This ‘how to get started in illustration’ article is for people looking to get into illustration as a profession, for people looking to earn actual money from their artistic talents. With that said, it is a difficult task, obviously people the world over draw just for fun and getting someone to pay you for the privilege can seem like a daunting task. I know from experience that when I first started in illustration I was so racked with guilt at the thought of charging someone for an activity I enjoyed so much that I charged next to nothing for my (sometimes extensive) work. It’s this mindset that can be the most difficult obstactle to overcome as an illustrator and it’s something that you’ll need to learn and learn fast if you want to make it as a professional. What is true of a lot of creative industries is ten times more true for illustrators; nobody can do what you do.

Those First Jobs

To get that first paid work in you have to look at the lower end of the market

Getting your first paying job is the first step to becoming a professional illustrator. Now granted, I know I just said that you need to know what you’re worth, but unless you can prove it to a potential client, you’re not going to get anyone willing to pay professional rates right off the bat. So to get that first paid work in you have to look at the lower end of the market. Now there are litterally hundreds of places and niches that need a good, cheap illustrator, but here some of the places I’ve seen crop up again again when illustrators talk about their first projects.

Friends Bands. Bands are always in need of illustrators and designers to help produce their next EP cover or a cool t-shirt they can sell at their gigs so they can earn some money. They always have really grand ideas and never have the money to pay for them, but we struggling artists have to stick together right? Maybe they can write you a song? Realistically speaking though, this isn’t a bad place to showcase your work. The band will be doing everything they can to show off your work (as it means they get paid) which will get you some decent exposure when you’re brand new, and they’ll also be getting attention from the other bands they play with who may be in need of your services.

Independent Comics. Comics are renowned in the illustration community for being like fly traps for artists. They sound awesome, and often there is money attached, but you can forget just how long it will take you to complete it. Sometimes the numbers sound great, but you don’t realise that the four issue series you just signed up for could take you eight months or longer to complete. This is how I got started and ended up working on a comic series for close to a year! That said, these do give you a really good chance to hone your skills as an artist and you have plenty of work that you can show off to future clients.

Charity. Working for charity is just a good thing to do, but there’s  no chance of you getting paid for your work. I try and set a few hours of my time aside every month for charity work, and I know a lot of other professional designers do the same, so if you’re a newbie and you go in expecting payment, you have absolutely no chance. However, the exposure you get from this is brilliant, often charities will get your work printed up professionally and it can look like you’ve worked with some real big fish to new clients.

The one thing you need to make real money

So what’s it all for? You’ve been slogging away for months now and earned next to nothing for your troubles. Well what you should have now is the the beginings of a tool that will serve you well for the rest of your professional life. You have a portfolio. With this you can prove to those new clients that you not only have the skills they need, but also the follow through and the professionalism. With this you can start looking for bigger clients with bigger jobs until you reach a point where you can feel comfortable speaking to companies rather than idividuals, and from there on in you can start thinking about earning a real living.

But where to get started?

- **INFORMATION PROVIDED**:
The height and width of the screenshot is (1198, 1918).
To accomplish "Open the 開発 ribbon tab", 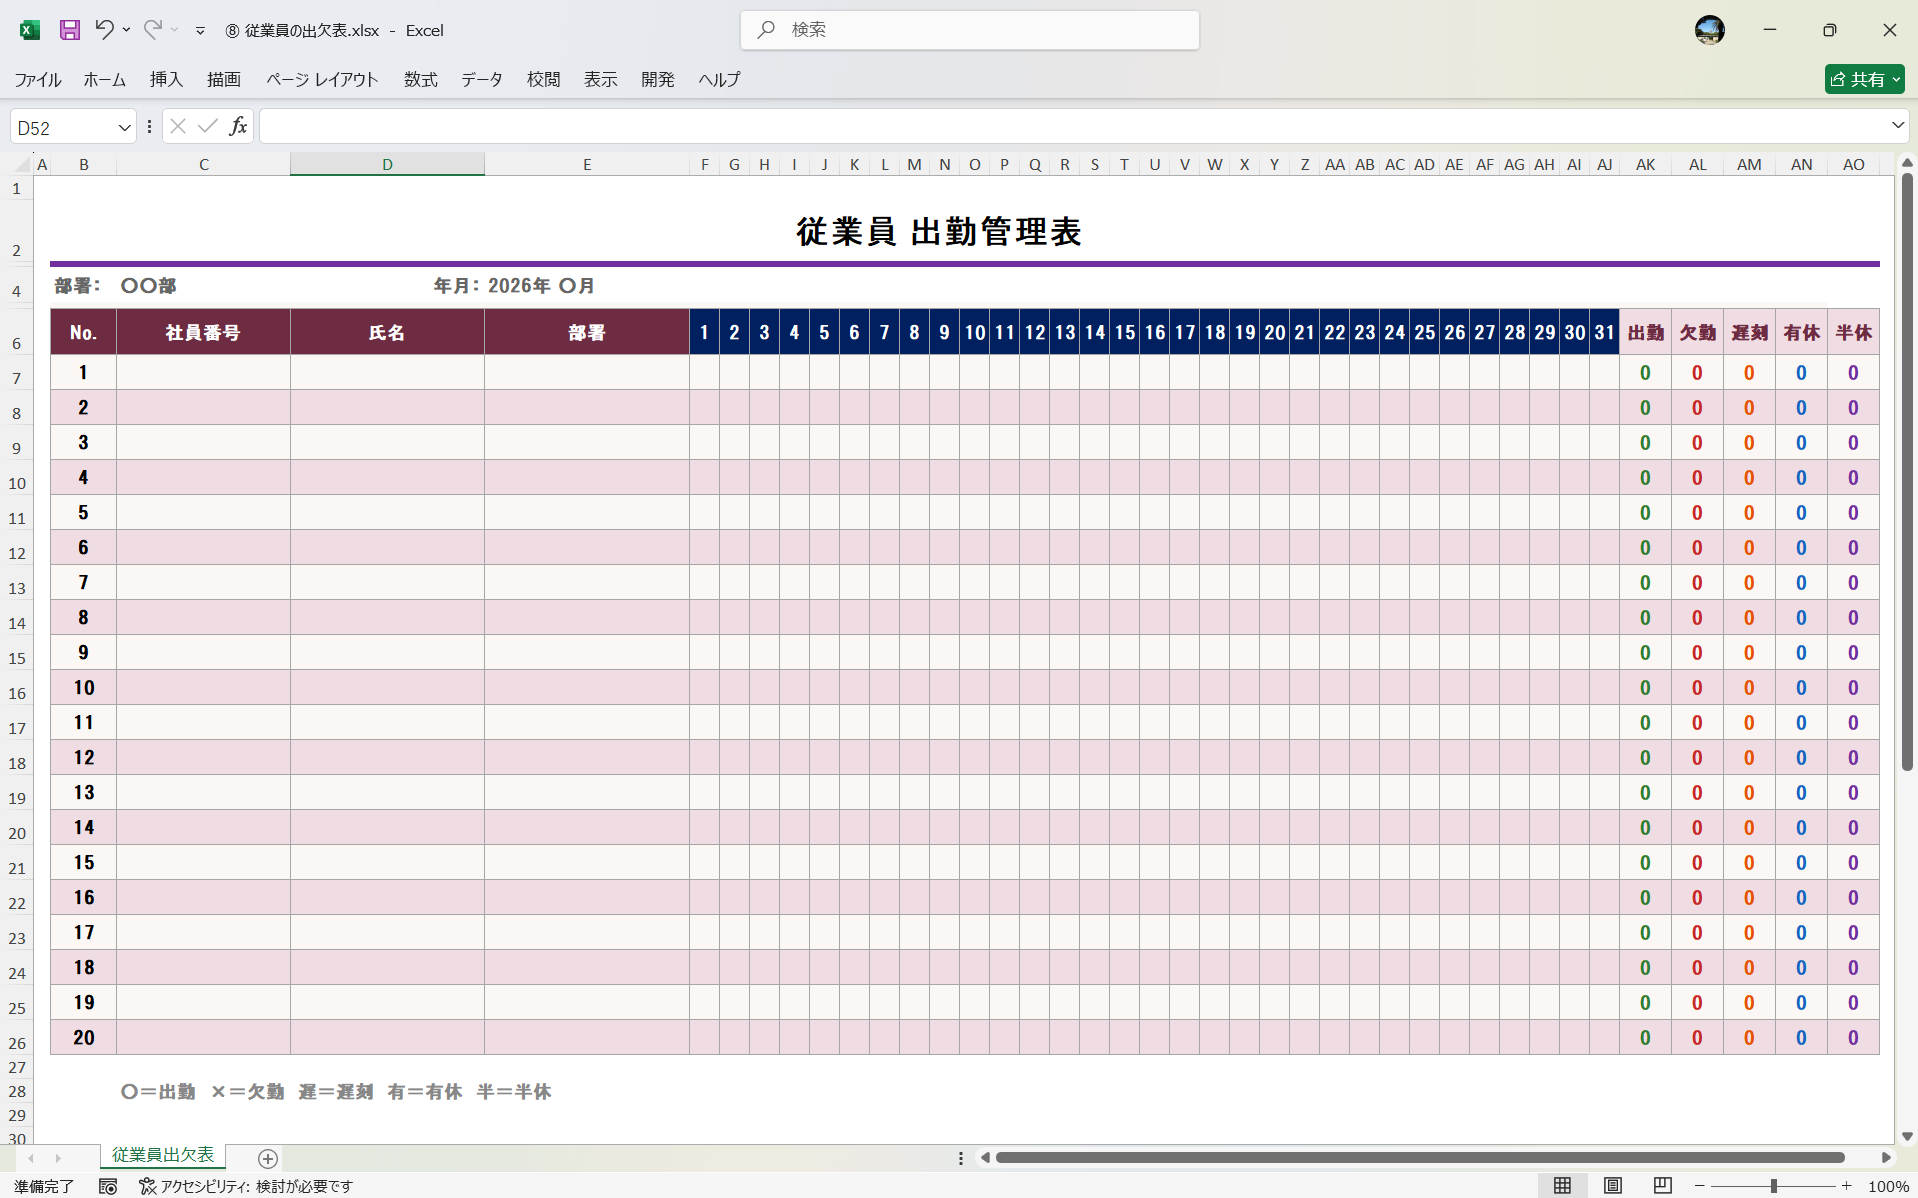I will click(657, 79).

- **PROBLEM REQUIREMENTS**: Reproduce the illustration article above, everything from "Getting your first" down to "their first projects.".

- **PROBLEM SOLUTION**:
Getting your first paying job is the first step to becoming a professional illustrator. Now granted, I know I just said that you need to know what you’re worth, but unless you can prove it to a potential client, you’re not going to get anyone willing to pay professional rates right off the bat. So to get that first paid work in you have to look at the lower end of the market. Now there are litterally hundreds of places and niches that need a good, cheap illustrator, but here some of the places I’ve seen crop up again again when illustrators talk about their first projects.